## DATASET RECORDS
+===+
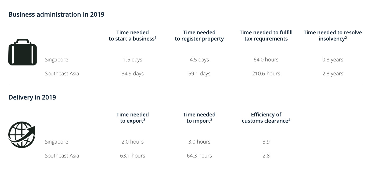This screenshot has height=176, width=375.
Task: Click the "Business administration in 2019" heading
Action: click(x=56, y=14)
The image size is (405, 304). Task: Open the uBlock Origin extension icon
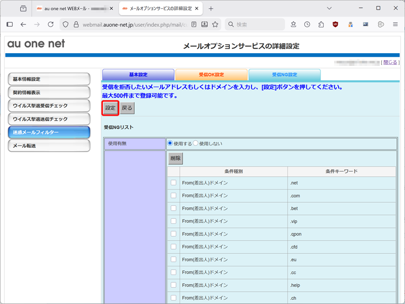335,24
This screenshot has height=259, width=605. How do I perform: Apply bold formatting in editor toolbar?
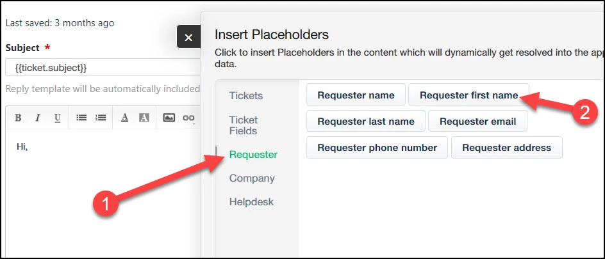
+===+
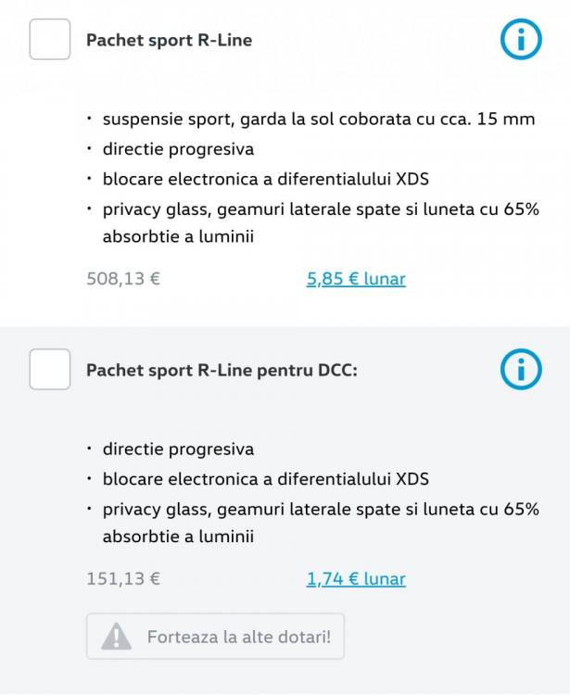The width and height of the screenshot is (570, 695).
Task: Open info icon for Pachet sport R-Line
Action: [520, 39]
+===+
## TASK TO CARRY OUT
Beginning with the line above that contains "The image size" and finishing with the line that contains "This screenshot has height=259, width=605.", print those lines exactly and only. Skip all pictures.

## OUTPUT
The image size is (405, 304). Task: Open the uBlock Origin extension icon
335,24
This screenshot has height=259, width=605. How do I perform: Apply bold formatting in editor toolbar?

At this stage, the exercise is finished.